**タスク説明:**
以下の各行で「logo avatar」を「profile icon」に置き換え、ほかは一切変えずに全行を示せ。
━━━━━━━━━━━━━━━━━━━━━━━━━━━━━━
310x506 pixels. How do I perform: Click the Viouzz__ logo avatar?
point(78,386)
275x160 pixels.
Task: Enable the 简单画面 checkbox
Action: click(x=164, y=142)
━━━━━━━━━━━━━━━━━━━━━━━━━━━━━━
**記述回答:**
310x506 pixels. How do I perform: Click the Viouzz__ profile icon?
point(78,386)
275x160 pixels.
Task: Enable the 简单画面 checkbox
Action: click(x=164, y=142)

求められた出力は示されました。